* _WORK ORDER 1_: Quote each question that the author asks in the forum post about STAR junction overhang settings.
* _WORK ORDER 2_: Summarize the forum post about STAR junction overhang settings in two sentences.
* _WORK ORDER 3_: Continue the forum post about STAR junction overhang settings from the point where it stops.

Hi,
During my analysis of RNA-seq data regarding alternative splicing and splicing pattern, I came across some standard options of the STAR algorithm, which I could not quiet follow.
--alignSJoverhangMin 8
(minimum overhang for unannotated junctions)
--alignSJDBoverhangMin 1
(minimum overhang for annotated junctions)
I have concerns using this standard options, which regulate the minimal overlap of a read over the exon junction. I don't understand why one nucleotide overlap is enough to map a read to an annotated exon junction. And why would you not generally use the same minimum overlaps for a junction to begin with?
So my question is, what would you use as an minimal overlap? Would you use the standard settings or for example 6nt for both junctions?
Ok I will continue using the default settings than.

[Dataset items]
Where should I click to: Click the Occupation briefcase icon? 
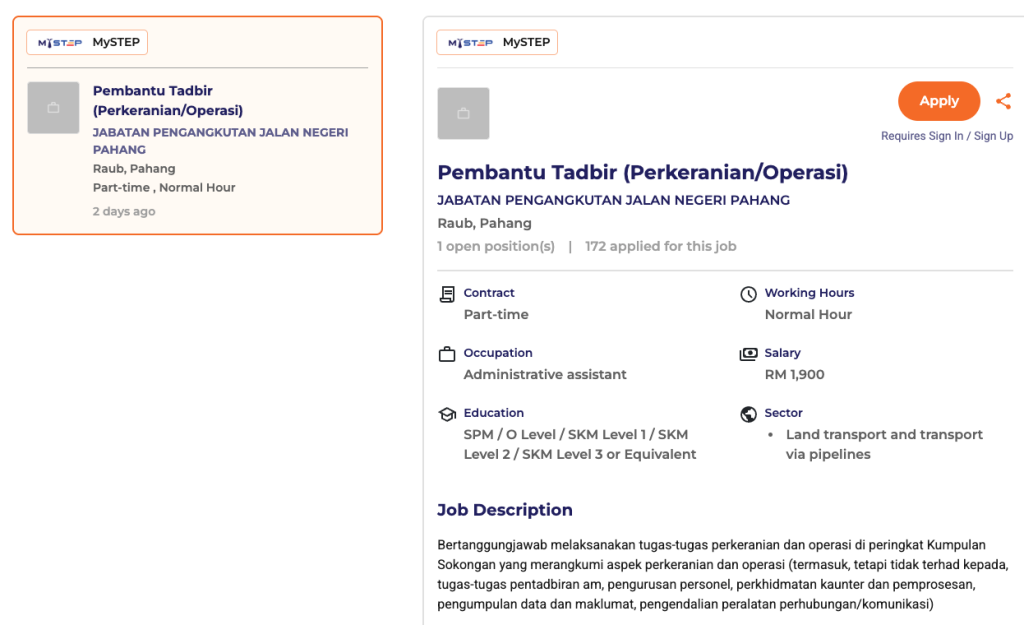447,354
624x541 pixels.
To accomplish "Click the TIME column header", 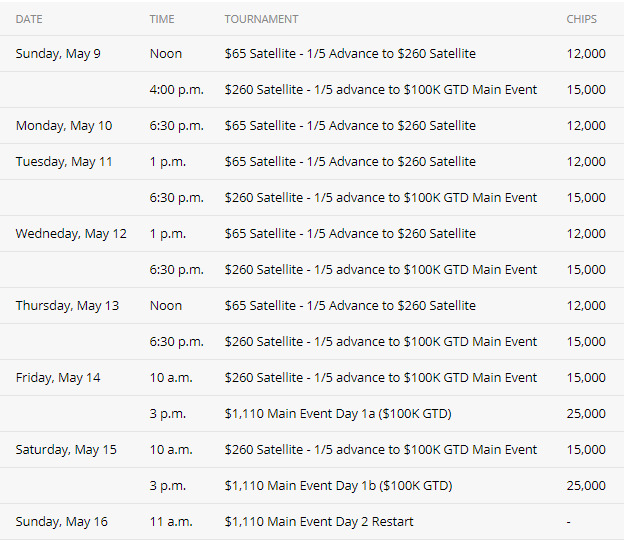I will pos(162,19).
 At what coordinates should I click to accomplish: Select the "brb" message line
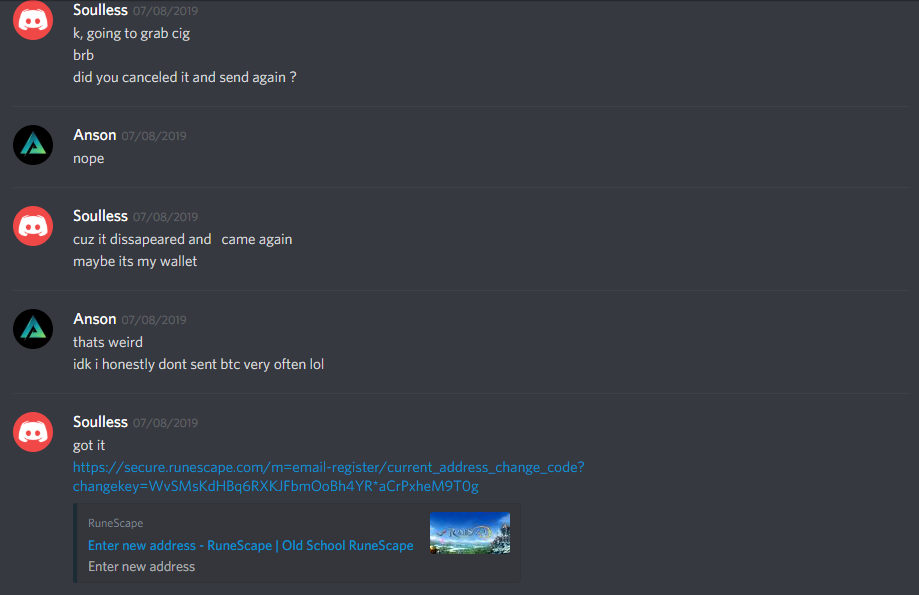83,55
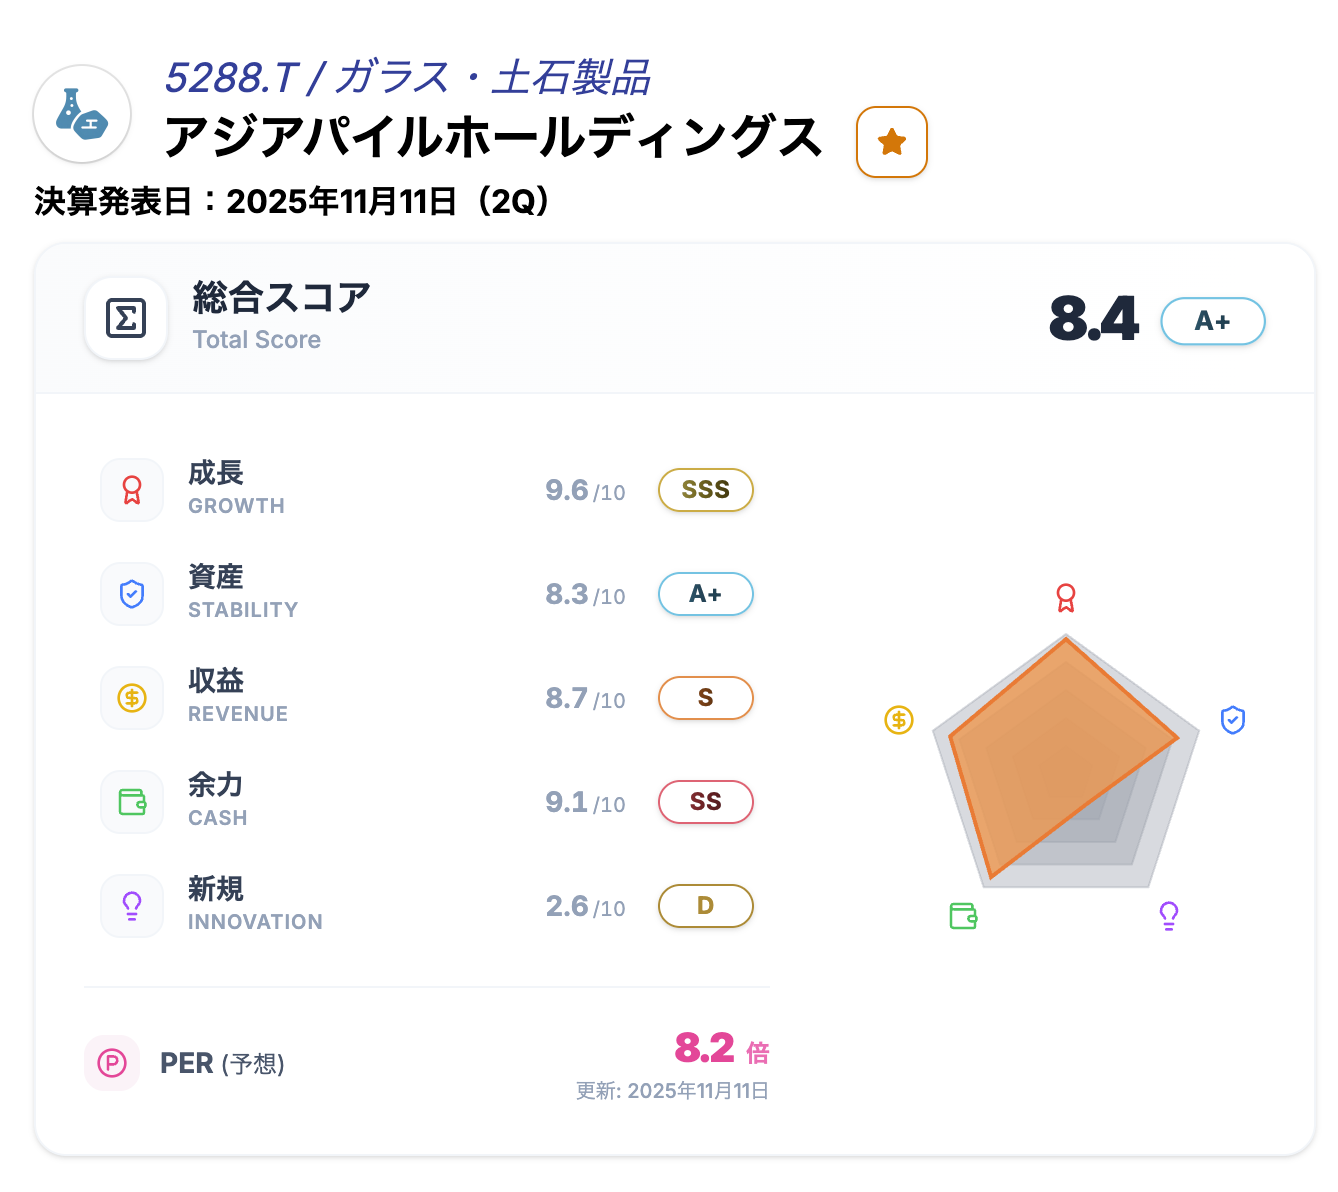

* _EXERCISE ANSWER 1_:
- "And why would you not generally use the same minimum overlaps for a junction to begin with?"
- "So my question is, what would you use as an minimal overlap?"
- "Would you use the standard settings or for example 6nt for both junctions?"

* _EXERCISE ANSWER 2_: While analyzing RNA-seq data on alternative splicing, the author questions STAR's standard minimum overhangs of 8 for unannotated junctions and 1 for annotated junctions, which regulate the minimal overlap of a read over an exon junction. The author asks what minimal overlap others would use, such as 6 nt for both junction types, and in the end decides to keep the default settings.

* _EXERCISE ANSWER 3_:
However, I still can't wrap my head around why lowering the treshold for annotated junctions does not lead to missmapped reads at this position? How is this possible? Or does STAR prevent missmapping at positions of annotated junctions at another level?
I'm not sure why you'd think such mappings would be wrong, they're incredibly likely to be correct for the simple reason that the junction is annotated.
Would'nt the possibilty for wrong mapping be 3/4, when a read is mapped with just one nucleotide overlap?
EDIT: Thanks for editing btw, this forum is great! :)
You a priori expect reads spanning that junction, so no the probability would be reasonably low.